10 Mayıs 2012 Perşembe

"ALLAH SENDEN RAZI OLSUN"

"Allah Senden Razı Olsun"


Kendimi bildim bileli duyarım bu cümleyi. O kadar çok duyarım ki, ne anlama geldiğini düşünmeme fırsat olmamış belli ki..


"Çok fazla söylenen seni seviyorumların anlamı kalmıyor" klişesine girecek değilim; zira bunun tamamen bir aptallık ve korkaklık olduğuna inanırım. (Bu konuya ileride değineceğim).


Yani, çok fazla söylenen Allah senden razı olsunların pek bir anlamı kalmıyor demeyeceğim demek istiyorum. Bunu geçtik.


Hayatımıza dinlere dair muhabbetler, eğitimler girdiğinden beri bize öğretilen en önemli şey belki de "Allah'ın ahirette melekleri ile bizi sorguya çekeceği ve cennet veya cehennem yolunu açacağı" idi. Yani, eğer Allah bizden razı olursa, akla hayale sığmayacak bir huzurun ve mutluluğun olduğu cennete gideceğimizi söylediler, söylerler.


İster inanan bir insan olun, ister inanmayan. Bu konu benim için hiç önemli değil. Kaldı ki ben de körü körüne hiçbir inanca bağlı olmam, sorgularım. Yani ne tamamen inanırım, ne de tamamen inanmam. Fakat zorunda olduğunuz bir şey var; o da saygılı olmak. İnananların inanmayanlara, inanmayanların da inananlara saygılı olma zorunluluğundan bahsediyorum. Neyse, konumuz bu değil.


Başlıktan da anlayacağınız üzere, inanan insanların penceresinden bir cümle hakkında yazıyorum. Ve bu pencereden bakıldığında, tartışmasız dünyanın en güzel temenni cümlesi.. Bir insanın başka bir insana söyleyebileceği en güzel temenni cümlesi..


Çünkü bu pencereden baktığımızda, yaşamdaki gayenin ahiretteki huzura dair olduğunu görmemek mümkün değil. İnanan bir insanı cennetle müjdeleyebilme fırsatınız olduğunu düşünün.
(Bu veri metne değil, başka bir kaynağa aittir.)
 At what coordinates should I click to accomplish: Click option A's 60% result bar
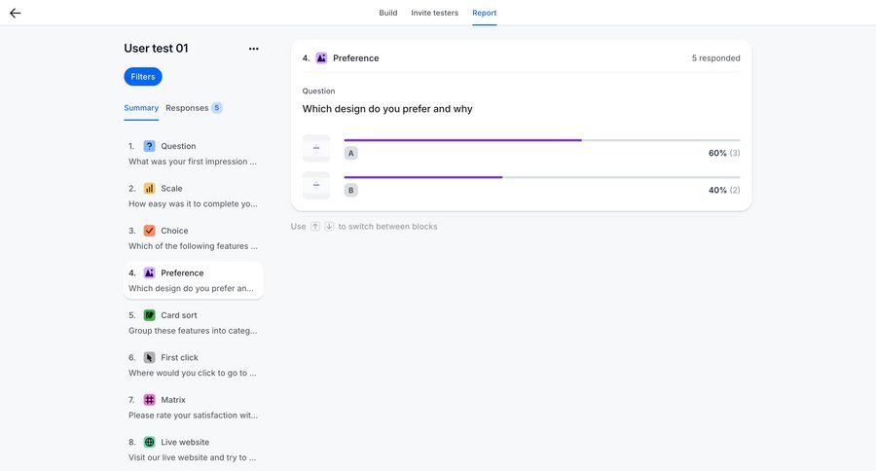tap(462, 140)
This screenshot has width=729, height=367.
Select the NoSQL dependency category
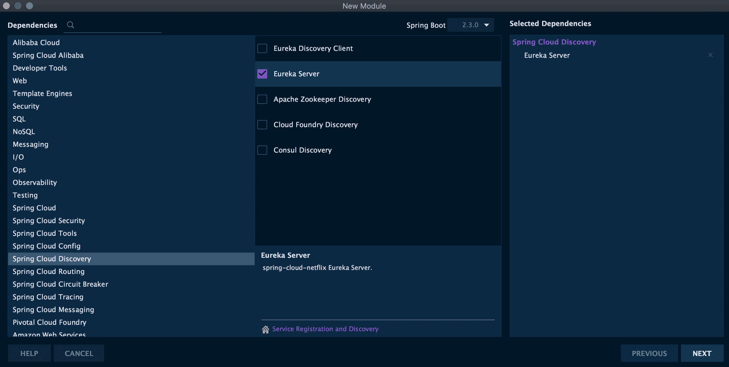click(24, 131)
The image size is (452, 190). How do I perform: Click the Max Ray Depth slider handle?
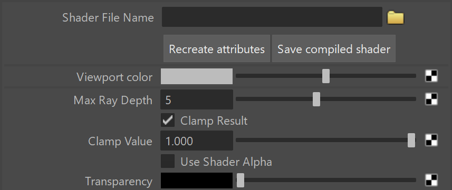[316, 99]
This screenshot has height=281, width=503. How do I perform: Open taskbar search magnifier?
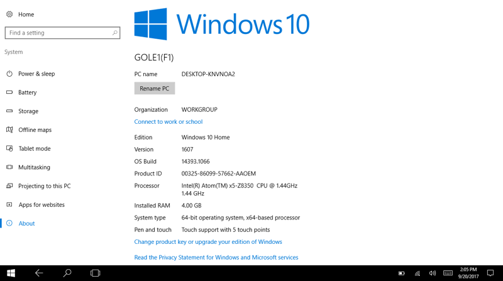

Sonra o insanın yüzündeki tarif edilemez mutluluğu hayal edin. Sanırım ne demek istediğim anlaşıldı.


Mesela bir de işin şu boyutu var ki, beni benden alır:


Çiftlerin, eşlerin birbirlerine bu cümleyi söylemeleri. Bir hayatı paylaşmanın en güzel özeti, dünyanın en saf, en içten temennisi belki de.


Durup dururken aklıma geldi işte..

4 Mayıs 2012 Cuma

SOSYAL PAYLAŞIM SOSYALLİĞİ (!)



Sosyal Paylaşım Sosyalliği 

İnternetin hayatımıza girmesi müthiş bir olay. Bunu tartışmak bile saçma olur, zira dünyadaki iletişimin %97'sini yükleniyor internet. Dünyanın en büyük 500 şirketi içinde onlarca sanal ağ/bilgi kaynağı yer alıyor falan filan. (İstatistiki kısım, Uğur Meleke'den alıntıdır.)
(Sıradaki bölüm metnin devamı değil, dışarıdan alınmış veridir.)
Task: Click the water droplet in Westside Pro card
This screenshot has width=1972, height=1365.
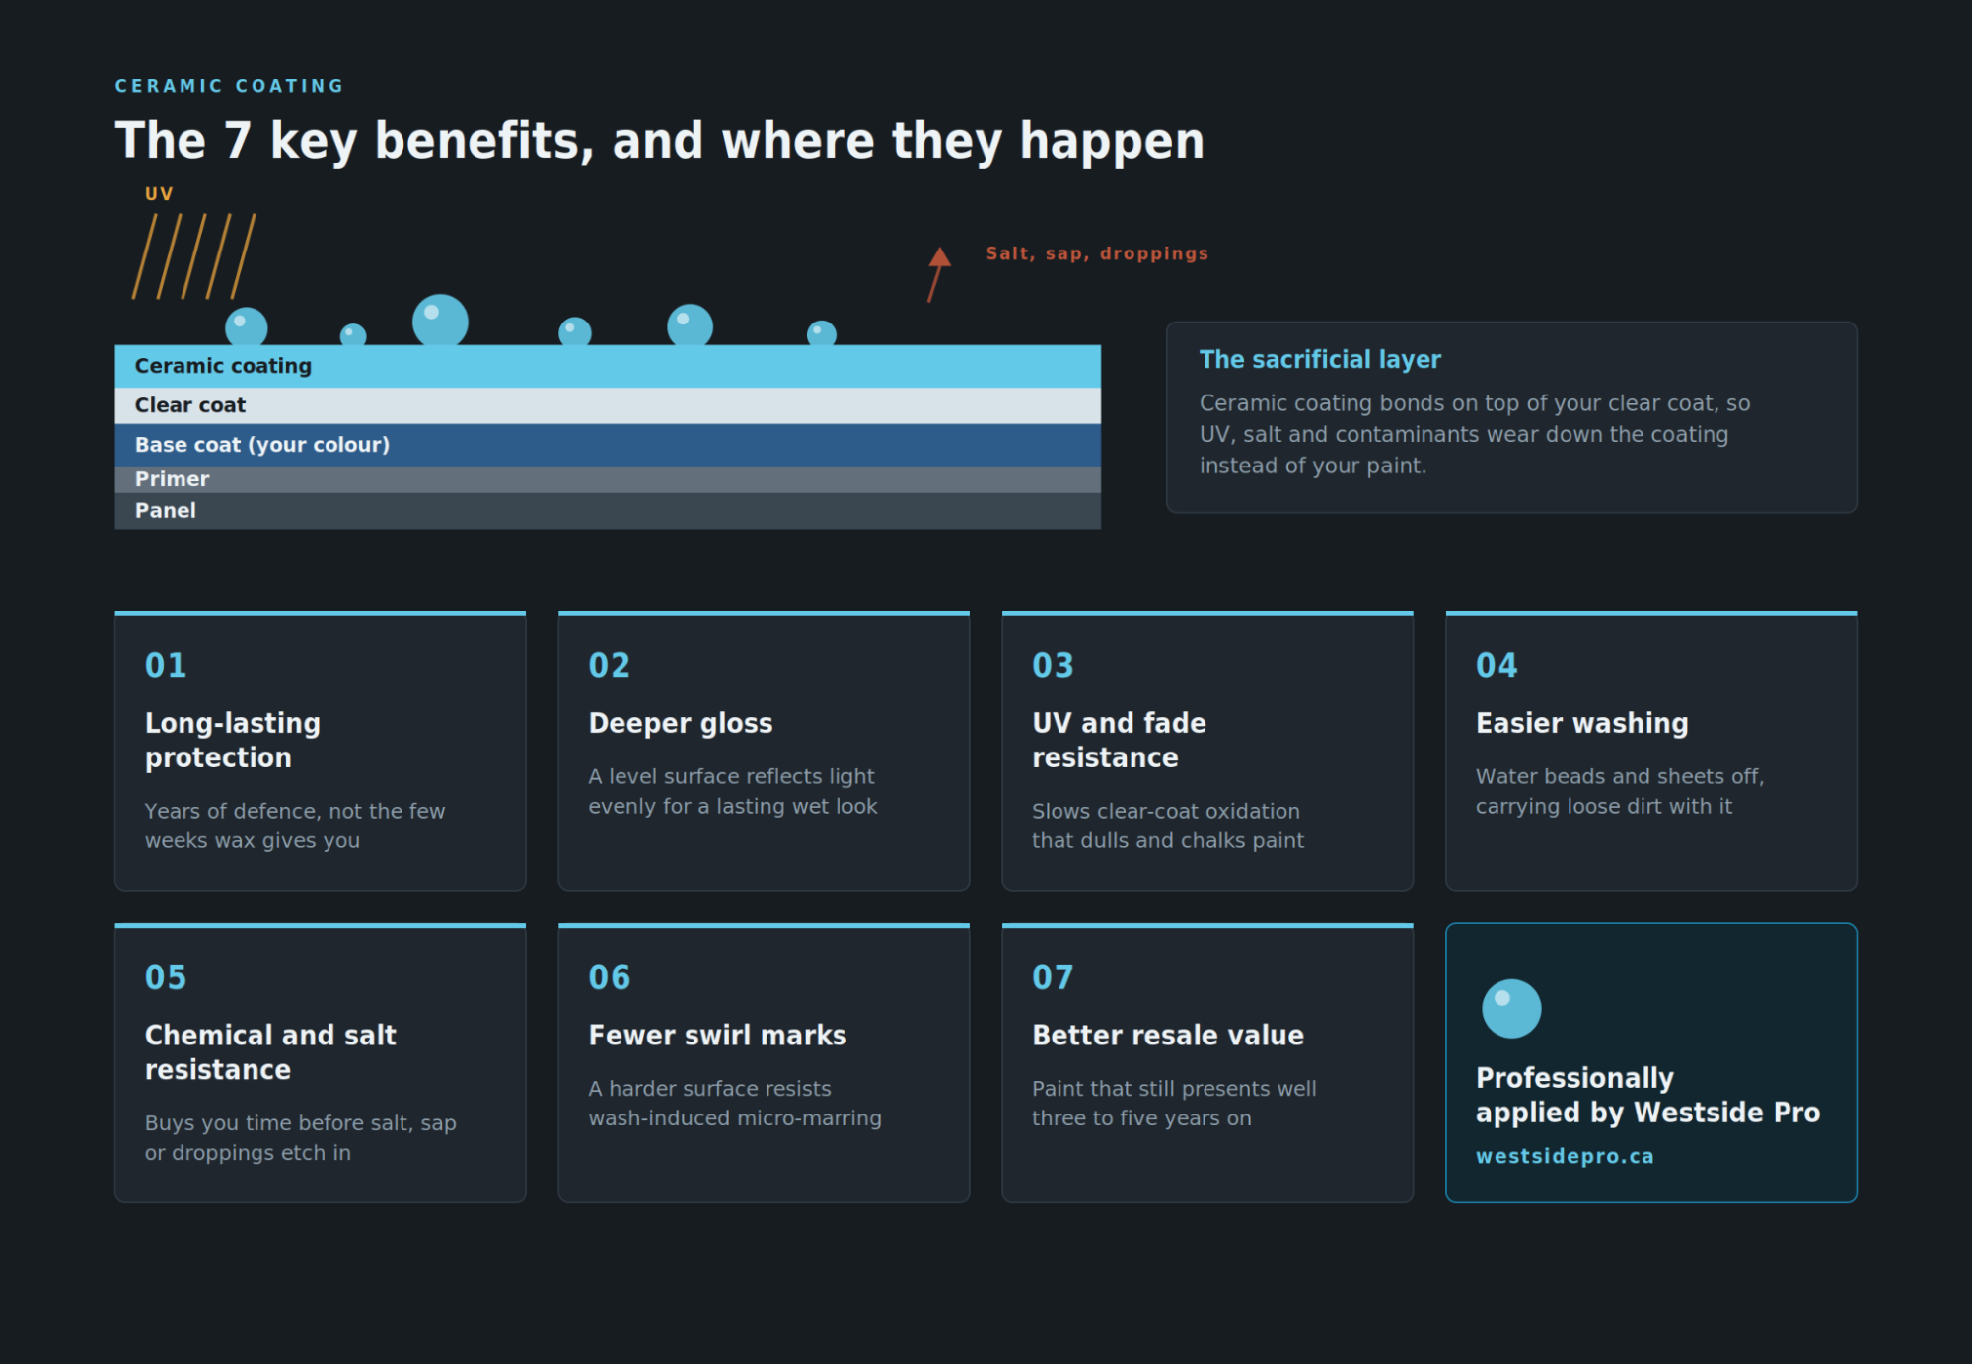Action: click(1511, 1008)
İnternetin yaygın kullanımıyla birlikte sosyal paylaşım ağlarının da coşması bir oldu. Hepimizin kullandığı, paylaşımlarla faydalandığı, eğlendiği bir ortam oluştu haliyle. Birbirini tanımayan milyonlarca insan bir anda kırk yıllık arkadaşmış, kadim dostlarmış gibi muhabbet haline girmeye başladı. İnce çizgi de bana göre bu noktadan sonra geçildi ve artık önüne geçilmez, rezil bir duruma geldi hayat. 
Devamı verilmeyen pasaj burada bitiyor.